**TEXT:**
↓

Most of this is classical, starting with the memoir by Alexandrov and Urysohn, in which they introduced their notion of the compact Hausdorff space (as *bicompact*), and also of the absolutely closed space (closed in any Hausdorff superspace) including an extensive discussion of them. This and the minimal Hausdorff spaces, and the related stuff, is very nicely presented as exercises in the Bourbaki General Topology; also Engelking covers these topics in his classical monography (which had several editions). Needless to say, a number of research papers was devoted to minimal Hausdorff spaces and similar.

It's easy to see why the standard Euclidean topology in the space of rational numbers cannot be weakened to a compact topology. The key is: Baire property.

A pretty general result of this type appeared in my paper, *Minimal Hausdorff Spaces and $T_1$-Bicompacta*, Soviet DAN 1968, v.178, pp 24-26. Let's talk about $T_1$-spaces only, so that *complete regularity* implies *Hausdorff*. **Theorem 1'** states:

Let a completely regular space be a countable union of its nowhere dense (i.e. having empty interior) compact subsets. Then its topology does not dominate any minimal Hausdorff topology.

↑

**WRITTEN INSTRUCTION 1:**
Which written works does the text on minimal Hausdorff spaces mention? List every one.
**WRITTEN INSTRUCTION 2:**
Could you write the next part of the text on minimal Hausdorff spaces, starting right after its last sentence?

Text and item location entries
↓

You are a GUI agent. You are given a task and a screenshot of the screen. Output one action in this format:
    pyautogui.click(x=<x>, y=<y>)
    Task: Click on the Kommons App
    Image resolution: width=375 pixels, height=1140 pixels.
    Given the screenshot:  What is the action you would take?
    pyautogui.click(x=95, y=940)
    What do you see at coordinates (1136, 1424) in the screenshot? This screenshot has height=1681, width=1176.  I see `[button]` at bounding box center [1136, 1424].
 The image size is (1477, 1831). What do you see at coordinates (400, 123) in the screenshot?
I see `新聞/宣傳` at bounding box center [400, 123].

↑

**TASK ANSWER 1:**
- The memoir by Alexandrov and Urysohn
- The Bourbaki General Topology
- Engelking's classical monography
- The paper *Minimal Hausdorff Spaces and $T_1$-Bicompacta*, Soviet DAN 1968, v.178, pp 24-26

**TASK ANSWER 2:**
Still more general (but easier to prove) is **Theorem 1** there:

Let a Hausdorff space   $X$ be a countable union of its nowhere dense (i.e. closed and having empty interior) compact subsets. Assume also that it is a dense subspace of a Hausdorff space which has the Baire property. Then topology of   $X$   does not dominate any minimal Hausdorff topology.

The formulation of Theorem 1 suggests how to prove Theorem 1'.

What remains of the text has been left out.